Deputies credit the quick instincts of an American Airlines ticket agent from preventing the girls from being tricked.
Denise Miracle, an American Airlines customer service agent, sensed that something did not seem right when two teenagers - aged 15 and 17 years, who have not been identified - came up to the ticket counter at Sacramento International Airport, California, where she was working on August 31.
"Between the two of them, they had a bunch of small bags", Miracle said.
"I explained that I believed they were being sex trafficked and that they would become prostitutes of some sort in NY and that they wouldn't have had a choice in the matter", Sanderson said.
American Airlines agent Denise Miracle told WISTV: "They kept looking back-and-forth at each other, like they weren't really sure. and then they were texting someone on the phone, and that person was giving them answers". She alerted the sheriff's offices after feeling that something wasn't right. The girls didn't have IDs, they were minors and traveling alone, their tickets were for very expensive seats in first class, and there was a problem with the credit card. The man apparently told the teens that he would fly them out to NY for the weekend to model in a music video. In this photo, American Airlines signage is seen near the ticket counter in its terminal at O'Hare International Airport in Chicago, Illinois, Dec. 10, 2004.
When deputies arrived, the teenagers told them they met a man called "Drey" on Instagram, who invited them to NY for the weekend to earn $2000 for some modeling in music videos. A sum of $2000 was promised as compensation.
Sanderson said that he informed the teens that their tickets didn't have a return flight and that they became defensive and seemed dismissive about what could have happened to them.
Law enforcement officials believe the girls would have likely become sex trafficking victims.

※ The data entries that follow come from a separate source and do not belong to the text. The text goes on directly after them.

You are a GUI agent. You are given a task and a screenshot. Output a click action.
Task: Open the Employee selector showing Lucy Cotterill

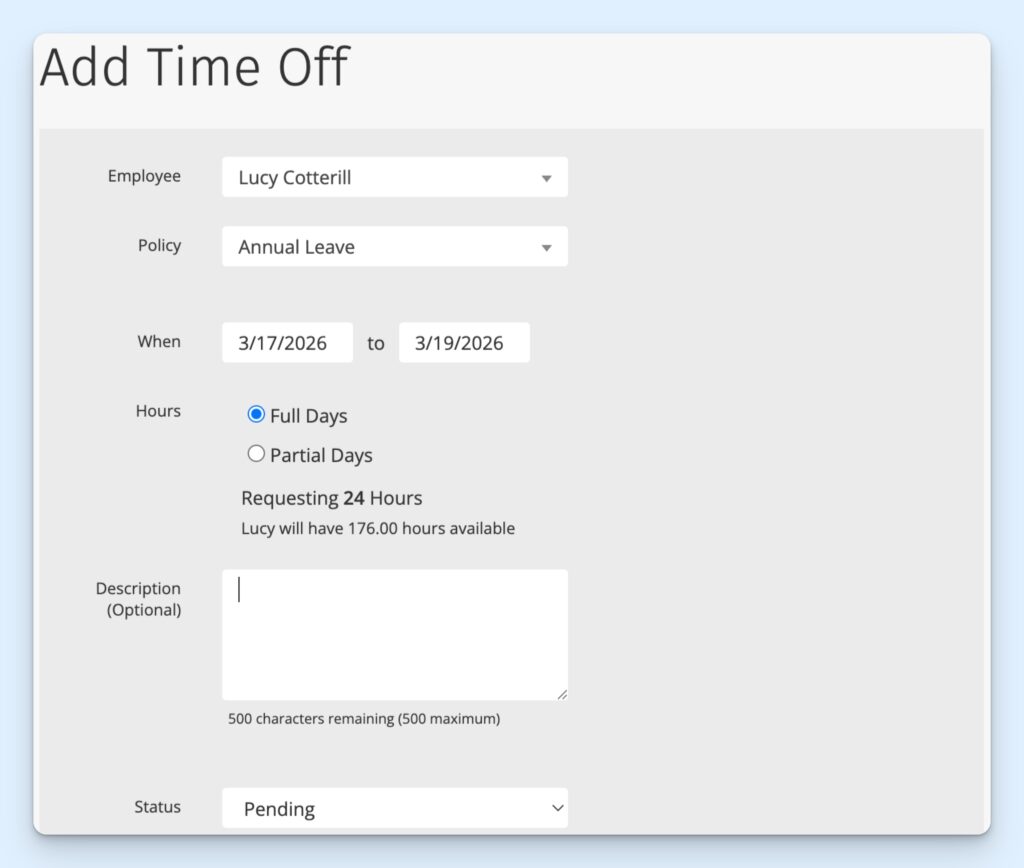click(x=394, y=177)
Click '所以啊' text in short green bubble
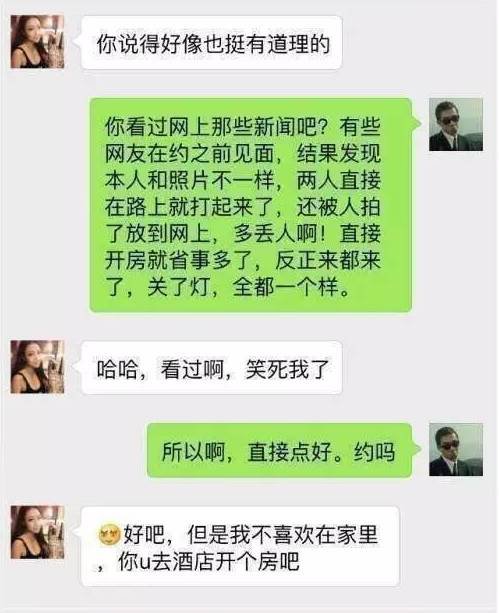The width and height of the screenshot is (499, 613). tap(193, 452)
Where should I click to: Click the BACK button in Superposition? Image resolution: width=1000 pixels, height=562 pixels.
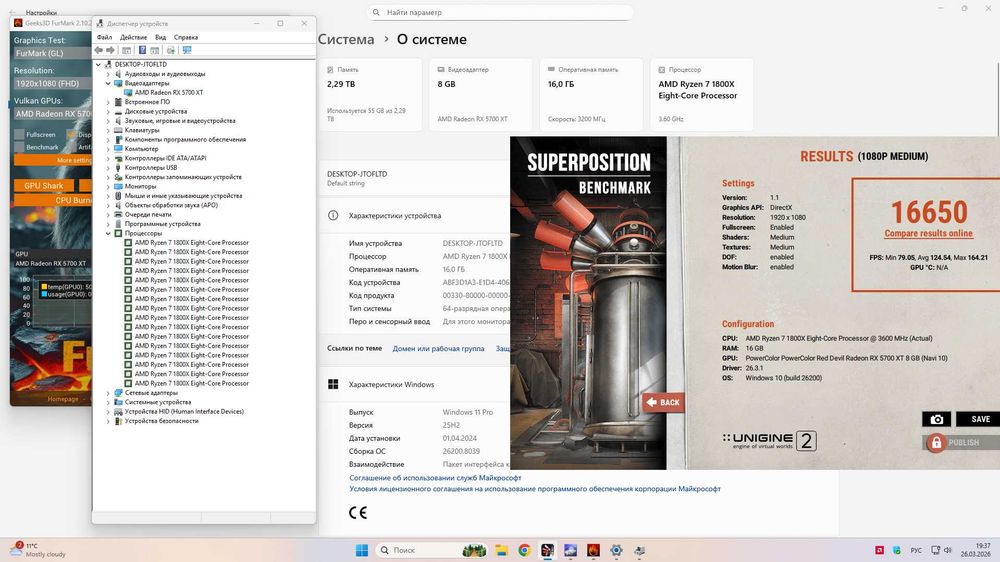pyautogui.click(x=663, y=403)
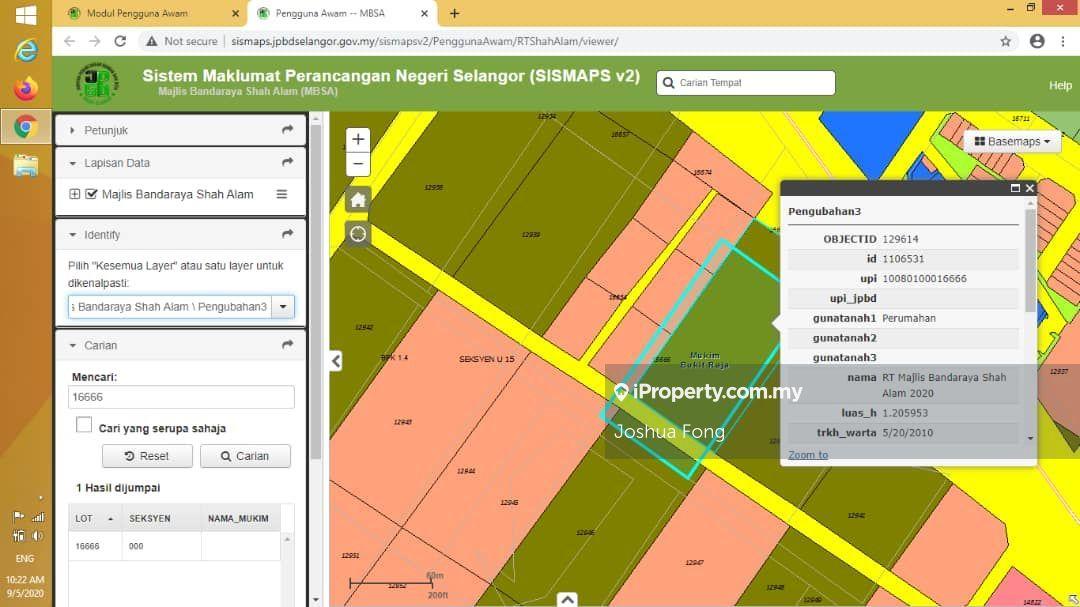Bookmark this page with the star icon
The width and height of the screenshot is (1080, 607).
pyautogui.click(x=1005, y=41)
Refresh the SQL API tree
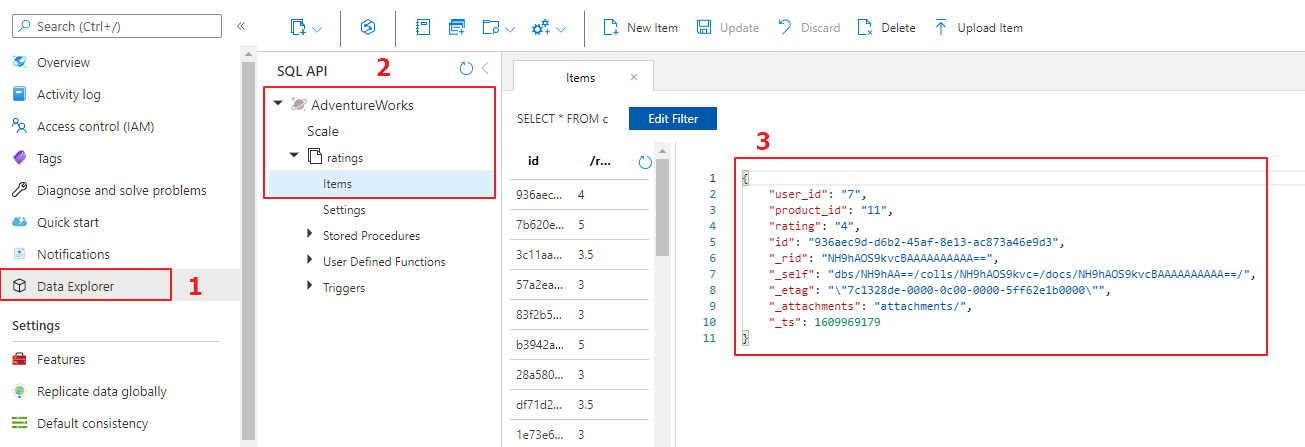This screenshot has height=447, width=1305. coord(465,69)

The incident occurred last summer, according to American Airlines, but the company is sharing the story now to encourage people to "identify and report signs of human trafficking". Suspecting something bad was happening, she made a quick call to police that saved their lives.
An airline employee noticed that the girls looked uncomfortable and something wasn't right before they got to security processing at Sacramento International Airport. When deputies called the number for "Drey", the call failed and, and when they checked his Instagram account, his social media profiles were deleted.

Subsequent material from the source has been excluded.